The Critical Thinking Detective™: Vocabulary series is one of three strands of the Critical Thinking Detective series. The other two strands have books focused on critical thinking and math. The vocabulary strand has two books—both for grades five through twelve—subtitled Vocabulary - Book 1 and Vocabulary - Book 2. The format is the same in both books, and they provide about the same amount of work on both critical thinking skills and vocabulary.
Each lesson is presented on one page, showing four possible culprits for a crime or misadventure. Students need to read a few paragraphs about the situation. These usually include the statements of observers along with some data points. Students then read brief statements from each of the suspects to gain further information. There are a few exceptions to this format, such as one where the statements of the four suspects are provided, but they don’t say which statement comes from which suspect. Students have to piece together information from the various sources to eliminate the three innocent parties and identify the one that is guilty. They are told to assume that the facts related by a witness or suspect are true statements. However, some statements are merely opinions, and students need to distinguish between fact and opinion to weigh the value of the statements.
Fifteen challenging vocabulary words are incorporated into each lesson, and students need to determine the meanings of the words in order to arrive at their conclusions. They will almost certainly need access to a dictionary as they try to decipher sentences such as, “The inciter was infamous in the school community for his recalcitrance with superiors and his loquaciousness with peers—especially in class” (Vocabulary - Book 1, p. 12).
Each book has twelve lessons, so older students can easily complete both books in one year using one lesson per week and have time left over. For students in grades seven through twelve, having them look up unfamiliar words and figure the mysteries out on their own should suffice for the study of vocabulary if students complete both books. You might have younger students complete only one book per year. Many of the words are challenging, so you will have to judge whether the level of the vocabulary is even appropriate for your fifth or sixth graders. For instance, among the words for the first lesson in Book 1 are credulous, madras, discrepant, puce, tenable, senescent, and spurious.
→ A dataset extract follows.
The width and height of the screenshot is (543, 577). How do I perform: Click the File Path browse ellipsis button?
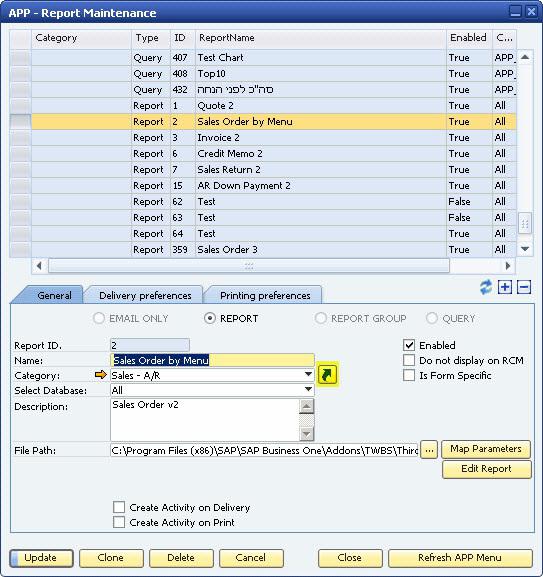tap(429, 450)
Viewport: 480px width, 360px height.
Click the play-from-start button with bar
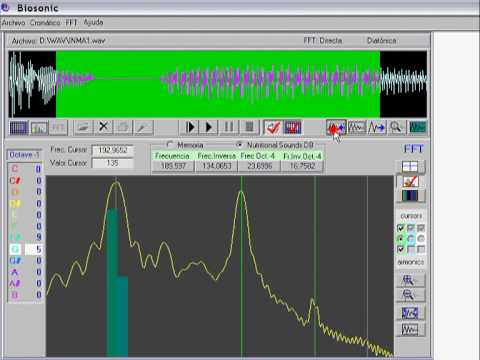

An activity page that faces each lesson page is to be used after students have solved the mystery. A box with the 15 vocabulary words is at the top of the page, and this is followed by sentences with blanks for them to write in the correct vocabulary words. The answer key includes a chart for each lesson showing the vocabulary words and a synonym for each that applies in the context of the activity page sentences. These charts, or words selected from the charts, might be provided to the student as hints.
These books are available in print or as ebooks (printable books that are only readable on Windows systems). Answer keys with full explanations are at the back of each book.
I love the idea of incorporating vocabulary words into the mysteries. It gives students a reason to have to figure out the meanings of unfamiliar words. I hope The Critical Thinking Co. will produce more of these.